• **Stored records**
▶

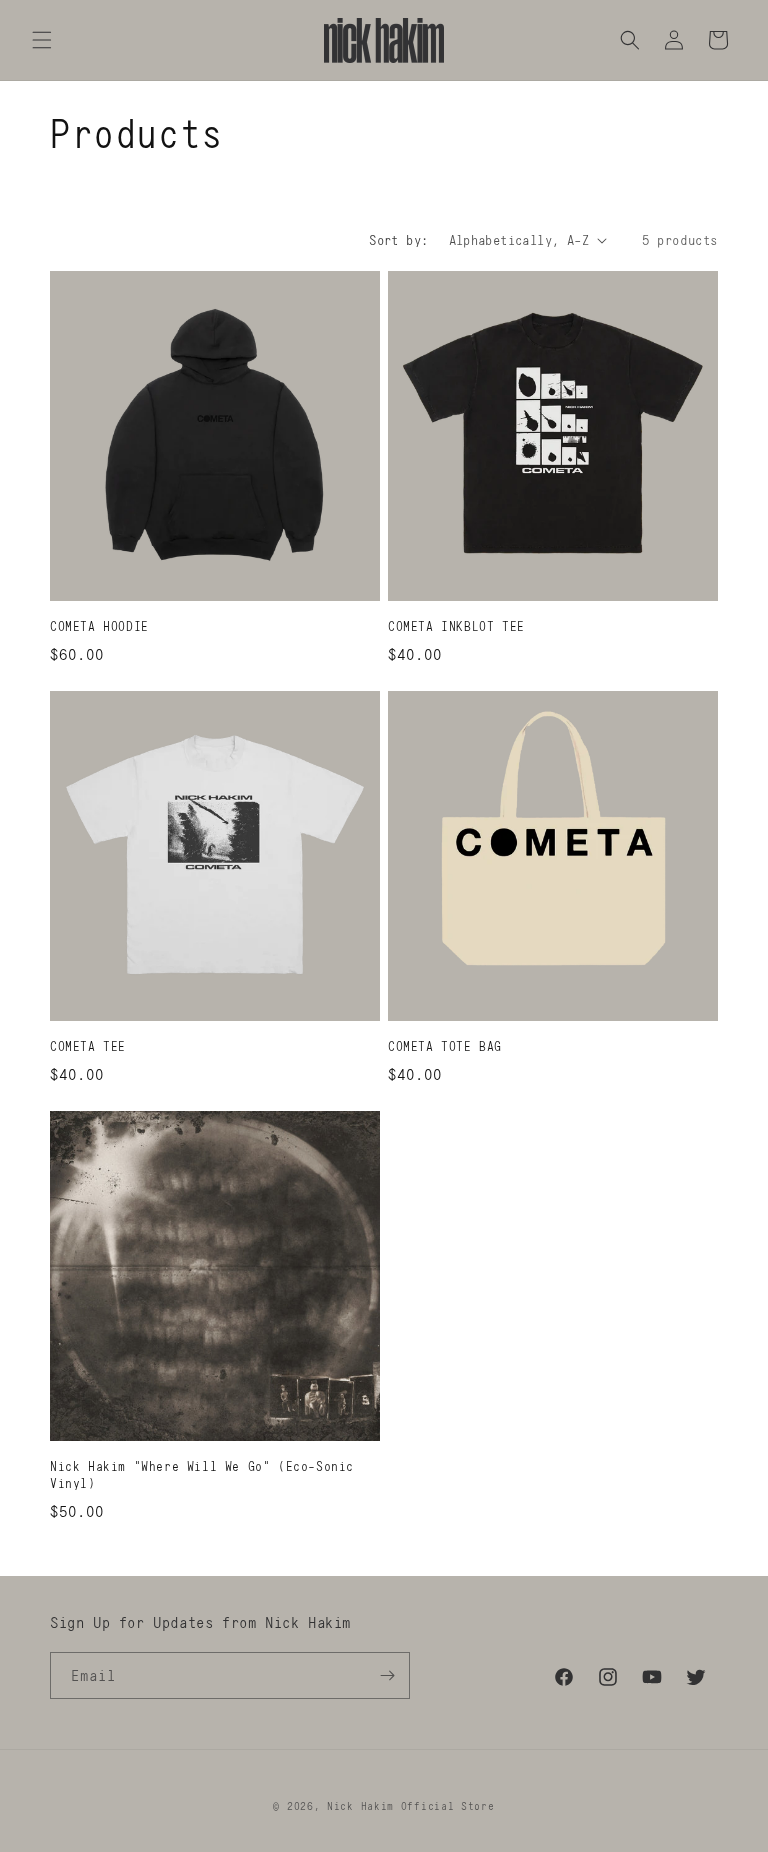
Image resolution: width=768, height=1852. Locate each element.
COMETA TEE (88, 1046)
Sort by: (398, 239)
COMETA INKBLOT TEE (456, 626)
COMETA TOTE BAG (445, 1046)
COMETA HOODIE (99, 626)
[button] (42, 40)
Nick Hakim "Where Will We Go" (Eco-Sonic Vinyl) (202, 1474)
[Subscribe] (387, 1675)
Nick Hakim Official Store (411, 1805)
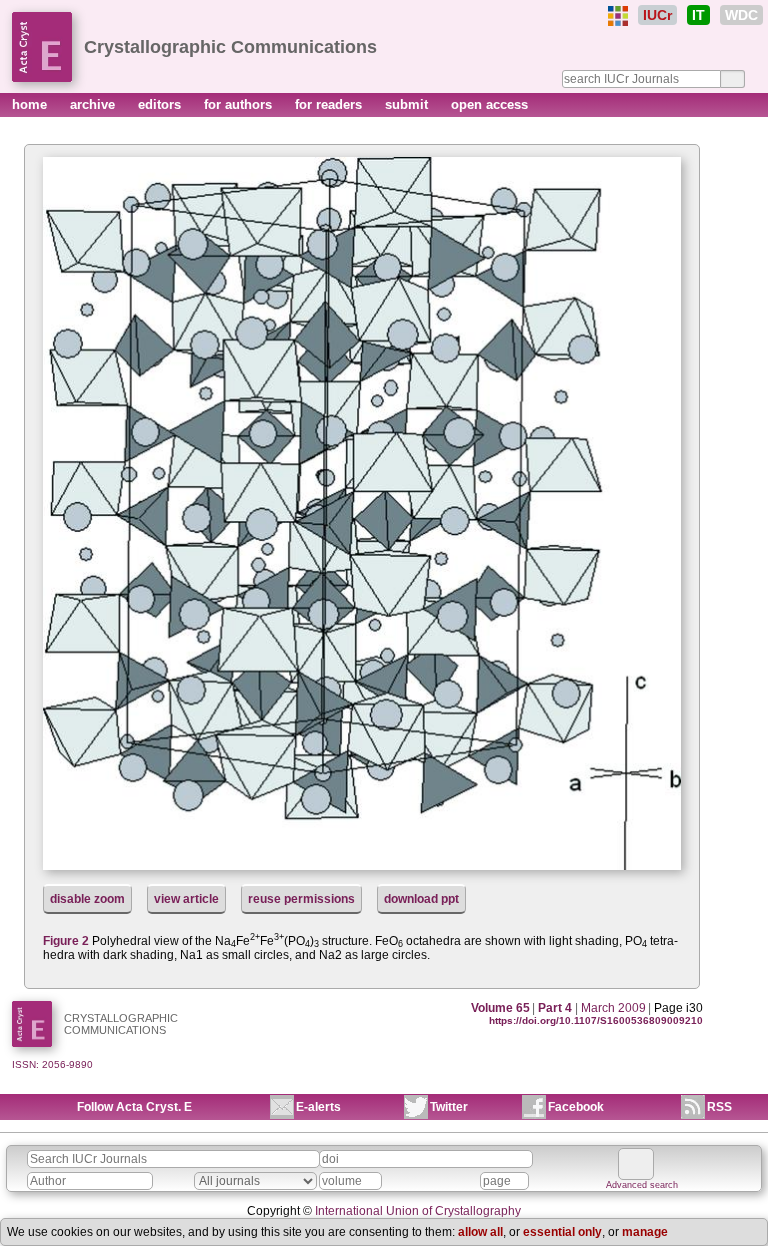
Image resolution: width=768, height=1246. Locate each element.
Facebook (576, 1107)
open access (489, 104)
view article (186, 899)
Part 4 (555, 1008)
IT (698, 15)
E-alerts (318, 1107)
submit (408, 104)
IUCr (657, 15)
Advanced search (642, 1185)
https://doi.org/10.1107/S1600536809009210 (596, 1020)
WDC (741, 15)
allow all (480, 1232)
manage (645, 1232)
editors (161, 104)
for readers (330, 104)
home (31, 104)
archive (94, 104)
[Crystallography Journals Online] (618, 16)
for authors (240, 104)
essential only (562, 1232)
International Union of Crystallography (418, 1211)
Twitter (449, 1107)
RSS (719, 1107)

◀

• **Work instructions**
Once the line with "E-alerts (318, 1107)" is located in the data above, repeat it and every later line through the end, exactly.

• **Result**
E-alerts (318, 1107)
submit (408, 104)
IUCr (657, 15)
Advanced search (642, 1185)
https://doi.org/10.1107/S1600536809009210 (596, 1020)
WDC (741, 15)
allow all (480, 1232)
manage (645, 1232)
editors (161, 104)
for readers (330, 104)
home (31, 104)
archive (94, 104)
[Crystallography Journals Online] (618, 16)
for authors (240, 104)
essential only (562, 1232)
International Union of Crystallography (418, 1211)
Twitter (449, 1107)
RSS (719, 1107)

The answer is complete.